Blog
April 6, 2026
IEP Tips for Parents: How to Advocate for Your Child's Speech Services
Navigating the IEP process can feel overwhelming. Here are practical tips for parents advocating for effective speech-language services through the school system.
IEP Tips for Parents: How to Advocate for Your Child's Speech Services
The Individualized Education Program process is designed to be collaborative — a partnership between parents and the school in developing a plan that meets the child's unique needs. In practice, many parents find themselves feeling underprepared, outnumbered, or uncertain about how to advocate effectively. Here are practical strategies for navigating IEP meetings and ensuring your child receives the speech-language services they need.
Understand Your Rights Before the Meeting
Federal law under IDEA gives you significant rights as a parent in the IEP process. Knowing these rights before you walk into the meeting changes the dynamic.
You are an equal member of the IEP team. You have the right to participate meaningfully in every IEP decision — not just to listen and sign.
You have the right to review all records. Request all evaluation results, progress notes, and relevant records before the IEP meeting so you can review them in advance.
You have the right to bring someone with you. You can bring a spouse, advocate, or support person to the meeting. Some parents find it helpful to bring a private speech-language pathologist who knows their child.
You can ask for more time. If you need time to review what is being proposed, you do not have to sign the IEP at the meeting. You can take it home, review it, and sign later.
You can disagree. You have the right to disagree with any aspect of the IEP — the evaluation results, the eligibility determination, the proposed services, or the goals. Disagreeing does not have to mean conflict — it means advocating.
Prepare Thoroughly Before the Meeting
Review all evaluation reports in advance. Ask for them at least a few days before the meeting. If you do not understand something in the report, write down your questions.
Write down your concerns and priorities. What do you want the IEP to address? What have you observed at home? What does your child's private speech-language pathologist say, if you have one? Bring notes.
Review current goals if this is an annual review. Look at the goals from the previous IEP. Were they met? Were they the right goals? This informs what should come next.
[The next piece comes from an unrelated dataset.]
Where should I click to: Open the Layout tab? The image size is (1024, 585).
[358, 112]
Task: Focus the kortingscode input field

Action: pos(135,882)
Research your child's condition. Understanding the characteristics and treatment approaches for your child's specific communication disorder helps you evaluate whether what is being proposed is appropriate.
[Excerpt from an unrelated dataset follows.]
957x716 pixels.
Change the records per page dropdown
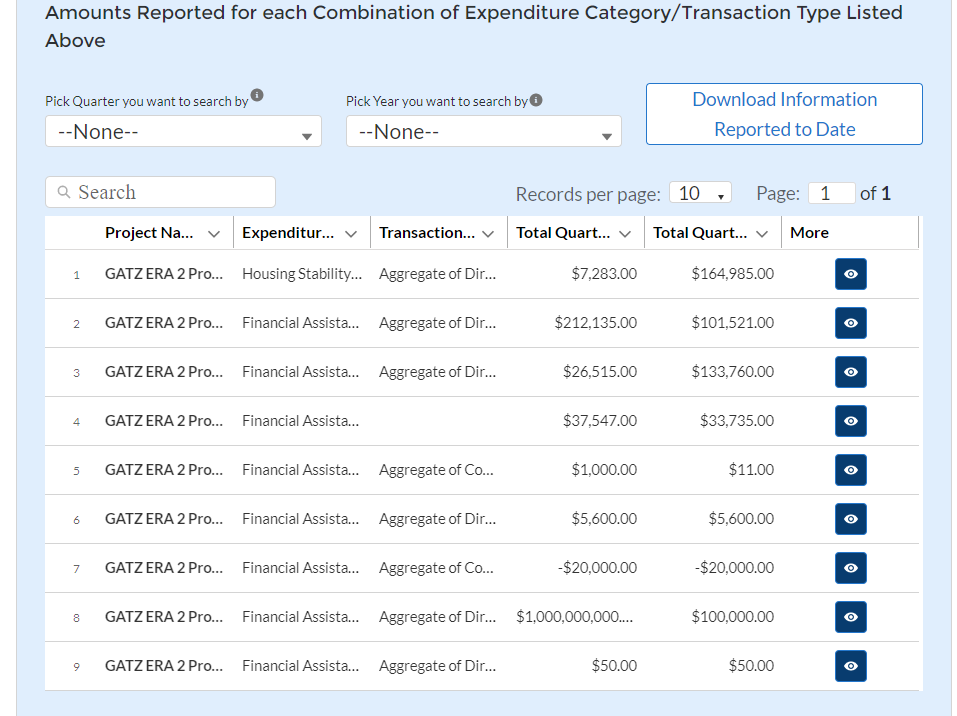(700, 193)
What to Look for in Speech-Language Goals
IEP goals for speech-language services should be:
Specific. A goal should clearly describe what the child will do, with what accuracy, and in what context. "Johnny will improve his speech" is not a goal. "Johnny will produce the /r/ sound correctly in the initial position of words with 80% accuracy in structured therapy activities" is a goal.
Measurable. Progress on the goal must be quantifiable. Ask how the school SLP will measure progress and how often.
Attainable but ambitious. Goals should be challenging enough to represent meaningful progress but realistic given the child's current level and the time available.
Relevant to the child's needs and educational impact. Goals should address areas where the communication disorder is affecting the child's ability to access the curriculum and participate in school life.
Time-bound. IEP goals cover the period of the IEP — typically one year.
If proposed goals seem too easy, too vague, or disconnected from the child's real-world communication needs, ask for clarification or revision.
Questions to Ask at the IEP Meeting
- What data was used to determine the current level of performance?
- How will progress toward each goal be measured and how often will data be collected?
- How frequently will speech-language services be provided and for how long per session?
- Where will services be delivered — individual, small group, push-in, pull-out?
- How will the school SLP communicate with us about progress between annual reviews?
- How do the school-based goals coordinate with what our private SLP is working on?
- What accommodations or modifications will be provided in the classroom to support communication?
When You Disagree With What Is Being Proposed
If you disagree with the proposed services, goals, or eligibility determination, you have several options:
State your disagreement at the meeting. Your concerns can be noted in the meeting record.
Request an independent educational evaluation (IEE). If you disagree with the school's evaluation, you may be entitled to an IEE at the district's expense in some circumstances.
Request mediation or a due process hearing. IDEA provides formal dispute resolution mechanisms when parents and schools cannot reach agreement.
Consult a parent advocate or special education attorney. For significant disagreements, professional advocacy support can be invaluable.
Stay Involved Between Meetings
The IEP is a living document, not a once-a-year checkbox. Stay actively involved between annual reviews:
- Communicate regularly with the school SLP about progress
- Ask to see data on goal progress
- Request an IEP meeting at any time if you believe a change is needed — you do not have to wait for the annual review
- Monitor how the services are actually being delivered versus what the IEP says
Effective advocacy is not adversarial — it is informed, engaged, and persistent. Parents who understand their rights and come prepared to IEP meetings consistently achieve better outcomes for their children.